At the High setting, all programs must be authenticated before they are given permission to access the Internet. If this isn’t enough, you can also click on the Custom button and select specific programs yourself to set their permissions. ZoneAlarm Pro seems to have covered this pretty well with its built-in learning and permissions system, but if you are configuring systems for users on your network, the customization feature could be a valuable feature for controlling what users can and can’t do on the Internet.
There’s also an Internet Lock feature that, when activated, blocks all Internet traffic to and from the system when your screen saver kicks in or after a specified length of time.
ZoneAlarm Pro’s e-mail protection simply consists of specifying the file attachment types you want to block. By default, ZoneAlarm Pro blocks attachments of various types, including files with the following extensions:
The list is comprehensive and covers everything that would be suspect. If you want to allow users to exchange certain types of files, you can easily click on a type and select Allow. If you want to allow attachments of all types, you can click Clear All.
Overall, ZoneAlarm Pro’s security options are extensive and easy to manage. The slider bars make it easy to defer to Zone Labs’ judgment on what should and should not be allowed, but you can also use the Custom buttons on any of the settings if you want to make your own call on certain settings.
One drawback to using ZoneAlarm Pro as a security solution is that it offers no virus-detection and removal features. Granted, it’s not really designed to do this, but other available security products can alert users to possible virus threats and even block some of them. ZoneAlarm Pro’s security solution is one of permissions rather than threat detection and removal. Depending on how you run things, this could be good or bad.
Admins who want to have granular control over which activities are allowed on their networks will appreciate what ZoneAlarm Pro offers from the desktop firewall standpoint. But many users might look at it as a tool for network dictators. Even with the High-Low settings, this program is built around the idea of disallowing certain activities.
ZoneAlarm Pro also appears to have some redundancy in its settings that results in its not always responding to traffic as you’d expect based on your settings. Either that, or this is one stubborn watchdog that refuses to allow certain types of traffic, regardless of selected options to the contrary.
For example, I kept receiving alerts regarding NetBIOS sessions, traffic I had decided to allow. ZoneAlarm Pro insisted on blocking all NetBIOS sessions, outgoing and incoming, even though I had not selected any blocking for them. None of the settings I selected would make it stop blocking NetBIOS.
I was also annoyed by the constant alerts. I could have turned them off, but I was concerned that ZoneAlarm Pro might be stubbornly preventing traffic I wanted to allow. So it seems the program might have some issues with custom-selected security overrides. The other solution here is to drop the security setting down a notch and then specify the custom settings based on the lower security level.
ZoneAlarm Pro is a full-featured personal firewall program that offers admins a powerful client firewall for controlling Internet-related activities on their networks. It could be especially valuable for setting up on laptops for mobile workers and for recommending for home users who connect to the office via VPN. Of course, some admins will want to put a copy of ZoneAlarm on all their desktops to regulate Internet usage.
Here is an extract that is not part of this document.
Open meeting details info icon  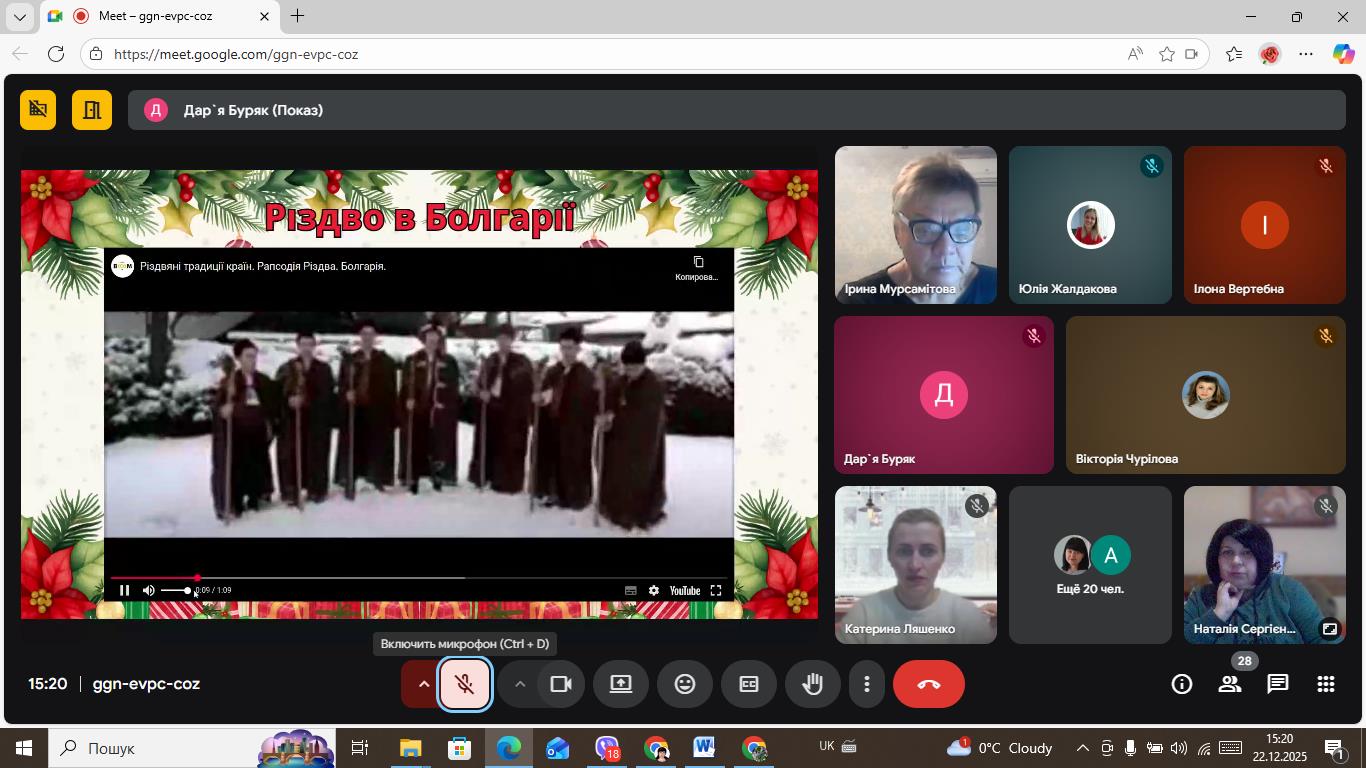tap(1181, 684)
Because of the many security options it offers, ZoneAlarm represents another good tool for admins who want to have greater control over what enters and leaves their networks to and from the Internet. Although it lacks virus-detection features and is definitely not a substitute for full-featured desktop virus solutions, its ability to block various types of traffic and files will give networks an added and valuable security measure.